STIHL sought a new solution, one that would replace the human element with machine vision based on deep learning. The quality-assurance assessment would thus be automated to cut costs and save time. “When we began the process of considering a machine vision solution, every gasoline suction head was being checked by a human,” says Fromm, “however, the parts are very small and the error features are quite hard to detect, so we determined a need for deploying machine vision into the inspection process.” Slip rates are defined as instances wherein a bad part is erroneously classified as a good part; hit rates are accuracy results.
“We have been working with
Matrox® Imaging since 2016,” Fromm continues, “when STIHL forged a relationship with
Rauscher GmbH—a key Matrox Imaging and machine vision component provider in Germany—after meeting at a trade fair. We appreciate being able to work with a single supplier to get both hardware and software from one vendor, as that has been instrumental in getting our systems up and running quickly. It’s because of our positive history with Rauscher GmbH that STIHL sought the expertise of Matrox Imaging from development of this new system.”
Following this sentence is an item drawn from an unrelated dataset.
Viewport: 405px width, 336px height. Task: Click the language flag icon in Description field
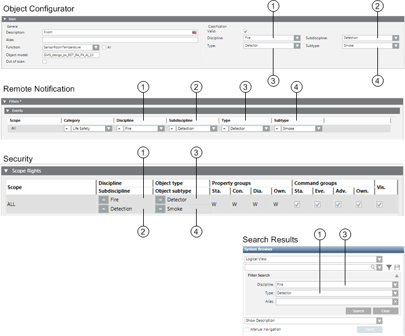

Going deeper with deep learning
“The inspection process of each part involves looking at four distinct footbridges, and the machine processes 60 parts per minute. The inspection therefore occurs at a rate of 240 images per minute,” Fromm outlines. Conventional image processing tools had been used to evaluate the parts; deep learning functionality extends the field of image processing capabilities in instances where conventional image processing produces inconclusive results, due to high natural variability. “STIHL determined that rule-based image processing is not appropriate, because the component images vary too much and the error rate is too high, even at hit rates ranging from 80% to 95%,” Fromm concludes. “The new system would thus be required to yield fewer slips and result in a higher hit rate. Using Matrox Imaging’s classification steps yielded hit rates of 99.5% accuracy, a tremendous improvement.”
STIHL’s new vision system comprises
Matrox Design Assistant X vision software running on a Matrox 4Sight GPm
vision controller, selected because of the I/O capabilities, PROFINET® connections, and Power-over-Ethernet (PoE) support. The system also includes a PoE line-scan camera, a rotary table, an encoder, and ultra-high intensity line lights (LL230 Series) from Advanced illumination.
Development and deployment of STIHL’s new vision system brought together vision experts from STIHL’s team, members of Rauscher GmbH’s applications team, as well as several machine-vision experts from the Matrox Vision Squad.
Good, not good, and where the differences lie
Effective training of a neural network is not a trivial task; images must be adequate in number, appropriately labeled, and represent the expected application variations on a set-up that yields repeatable imaging conditions. With this in mind, the team at STIHL engaged Matrox Imaging’s vision experts to undertake the training of the convolutional neural network (CNN) on their behalf.
Fromm describes the collection of images as representing “a plastic part with fabric seam, photographed from the inside. In the images, only the footbridge itself contains important information, everything else is irrelevant. To prepare the dataset, therefore, each footbridge is extricated from the general image and sorted into folders classed as ‘good (IO)’ and ‘not good (NIO)’. The team at STIHL undertook the process of manually labeling 2,000 representative parts, each with four images, for a total dataset of 8,000 images. Without the guidance of Matrox Imaging’s engineering team, this level of intricacy would have been exceptionally challenging.”